The news also ought to perk up the ears of the credit grantors - the banks, credit card agencies, finance companies et cetera - we liaise with when working on behalf of troubled consumers to solve debt problems. Understand that when we carry out a credit counselling DMP, we work in support of consumers as a go-between with financial institutions and agencies. We help people consolidate all debt into one loan for an easy, affordable monthly payment program that often comes with benefits we negotiate such as reduced or - depending on the severity of the debt problem - even forgiven interest rates. The consumer benefits through a program that also makes lenders happy because rather than seeing their customers disappear into a financial void, they see them rise above their debt problems to become more financially literate and responsible citizens. It’s a simple case of what’s good for the goose is good for the gander. In a nutshell, credit counselling services are proven to help strengthen households, Canada’s lending environment, and by extension our economy at large. The point is, no one wins when people with debt problems go into default. In the worst-case scenario of bankruptcy, the consumer loses through forfeiture of assets and is burdened for a long time with an abysmal credit rating.

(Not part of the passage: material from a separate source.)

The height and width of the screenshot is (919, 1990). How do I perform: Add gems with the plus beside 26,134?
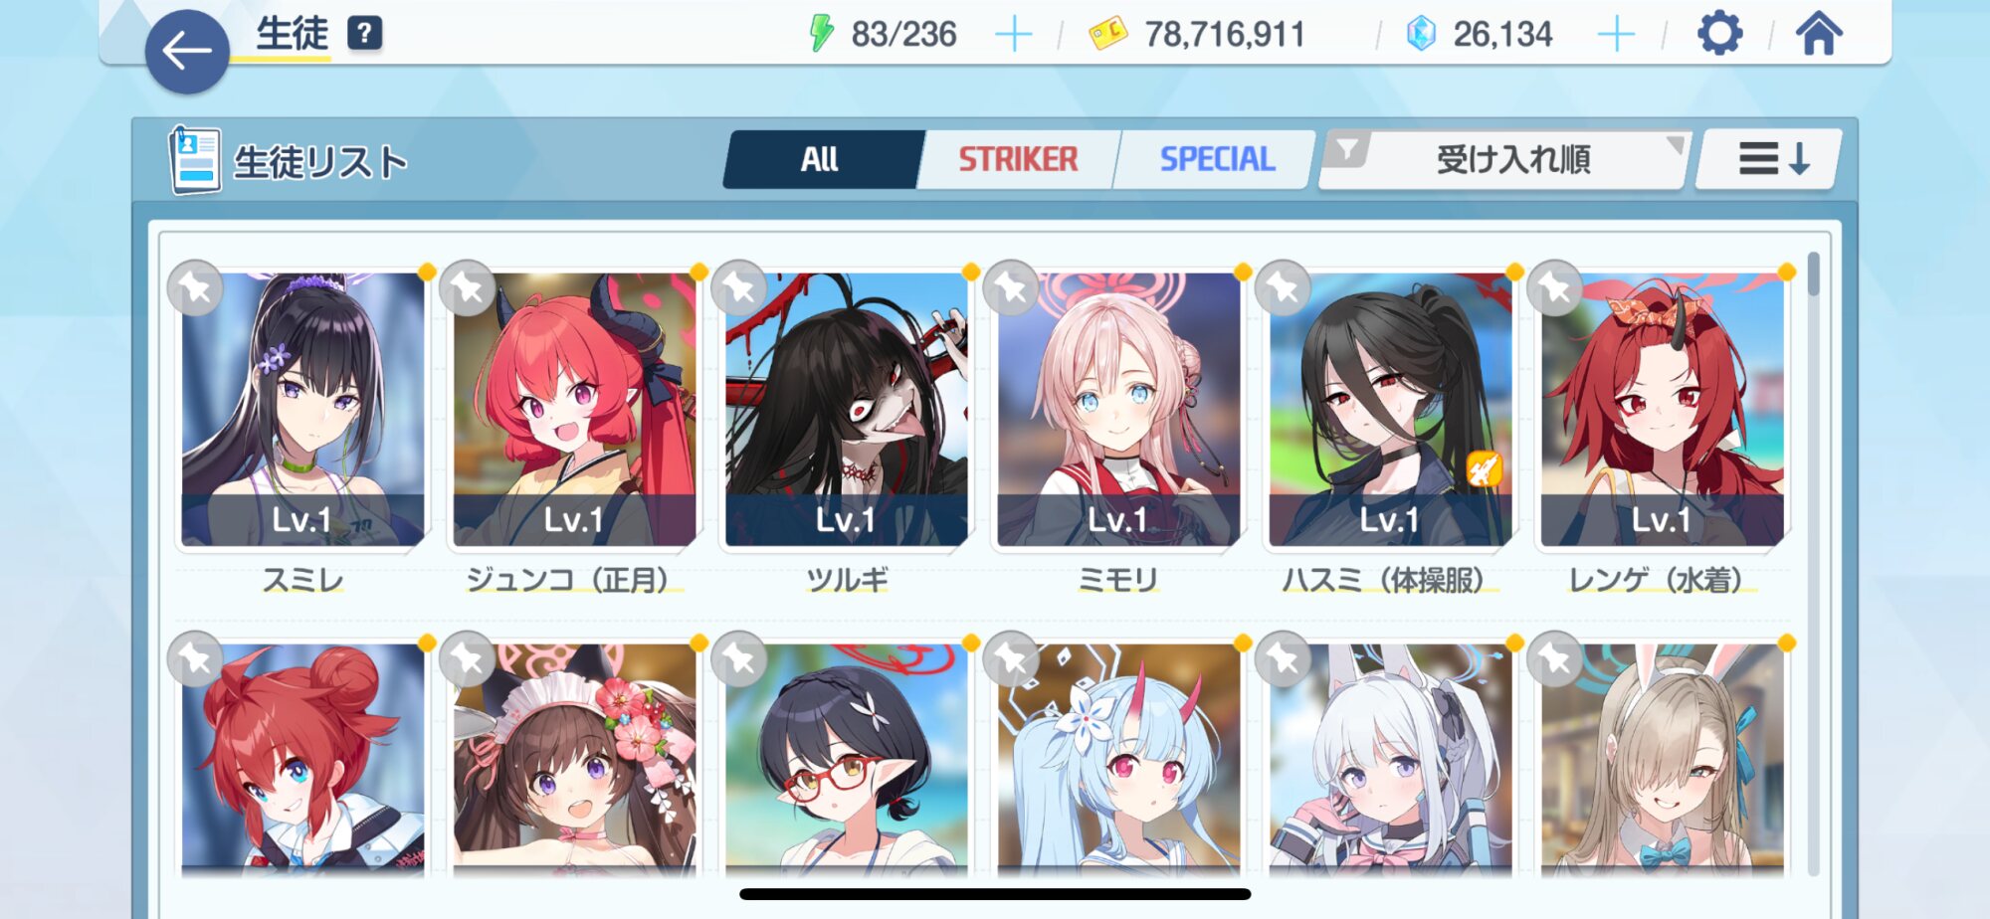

Meanwhile, financial institutions and agencies have to make worrisome write offs, and our Canadian economy at large suffers from a weakened consumer base. As an important side note to all of this, let me just say that at a time when upstart businesses calling themselves “debt settlement services” have sullied the admirable reputation of our country’s debt services industry, we are now presented with hard data showing that our credit counselling services - encompassing a 50-year history - continue to offer superior, trustworthy ways for Canadians to solve debt problems and maintain a balanced financial footing. Blessedly, legislation will soon be introduced in Ontario to restrict “debt settlement services” from dubious business practices.

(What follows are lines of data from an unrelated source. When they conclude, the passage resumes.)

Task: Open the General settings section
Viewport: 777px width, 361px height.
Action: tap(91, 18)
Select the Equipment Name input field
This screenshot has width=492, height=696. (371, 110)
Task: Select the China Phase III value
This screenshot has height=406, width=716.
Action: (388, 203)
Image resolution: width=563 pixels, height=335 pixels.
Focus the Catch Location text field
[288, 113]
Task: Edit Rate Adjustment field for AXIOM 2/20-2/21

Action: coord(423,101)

It’s already in place in other parts of Canada. Be that as it may, this week's CACCS dispatch explained the credit counselling research study in some detail. “The research data included more than 1,600 Canadian consumers who completed a credit counselling DMP in 2010, and whose credit worthiness was subsequently analyzed at year's end in both 2011 and 2012. The research was informed by the Equifax Consumer Risk Predictor score (CRP), a risk assessment tool based on more than 400 consumer credit file attributes and that predicts the likelihood of 90-day past due credit delinquency within the next 24 months,” according to the CACCS news release. “As part of their lending criteria, credit grantors can use this type of score to assess a consumer's credit risk. Low scores, below 500, indicate unsafe risk due to very serious credit issues while mid-range scores between 575-649 reflect an above average risk profile, the safest risks for lenders ranging from 750-900,” CACCS explained. “Prior to completing the credit counselling DMP, consumers in the control group reflected mostly high risk scores of below 560. But after completing the DMP - and by the end of 2011 - consumers significantly upped their CRP average to 627 (indicating an above average risk profile) and their credit performance continued to improve reaching 636 at the end of 2012.
Consumers who repay their debt using a DMP are almost two times better - practically doubling the odds - in relation to being a good credit risk when compared to Canadians who did not use credit counselling services,” CACCS said. Clearly, given the work we’re doing to help solve consumer debt problems and promote a healthier lending environment, all of us in the field of not-for-profit credit counselling have good reason to feel especially proud today. So, let’s give a cheer for Canada’s credit counselling services industry! Hip hip, hooray!